I don’t get the sense anyone hates the working class. But there’s a lot of undercurrents going on and questions also persist about why do these specific jobs matter when we can create other ones that we can shift others into. It’s a natural economic cycle, but it seems like some folks just aren’t comfortable with that.

That said, in such an interconnected world, we are able to do more for less, which I honestly see as prepping us for working on the problems more pressing to society. Climate change for example is a real pressing issue that will without constraint likely kill us. When you put things in perspective, that warehouse job can just be handled by a robot so the human can go focus on re-educating themself and finding a new job that matters.

Warren Platts
Oct 12 2024 at 2:09pm

Climate change for example is a real pressing issue that will without constraint likely kill us.

I’d be more worried about nuclear war. It’s much more likely now than it has been in decades thanks largely to China’s expansion of its nuclear program that’s currently affordable thanks to wonderful free trade…

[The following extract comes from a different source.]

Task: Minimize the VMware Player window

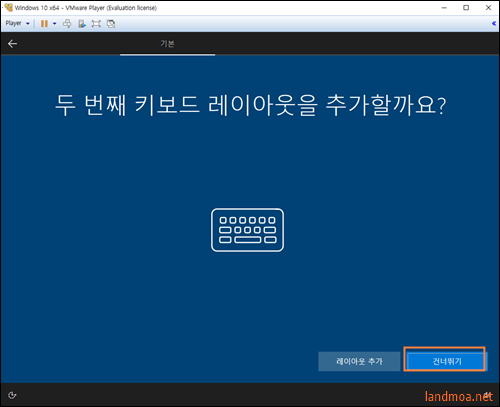Action: click(x=444, y=8)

Chinese nuclear weapons, 2024 – Bulletin of the Atomic Scientists (thebulletin.org)

Mike Burnson
Oct 16 2024 at 6:33pm

Kat, with all due respect, your comment about mythical “climate change” is untethered to reality. The total human contribution to so-called greenhouse gases – the physical chemistry is nothing like a greenhouse – is a trifling 1/3 of 1%; 99.7% is nature. To put that into perspective, the sum total of human emissions since the dawn of the Industrial Revolution remains far below a single year of natural activity. Further, carbon dioxide absorption wavelengths are effectively opaque by 300 ppm; anything more is nothing other than plant food.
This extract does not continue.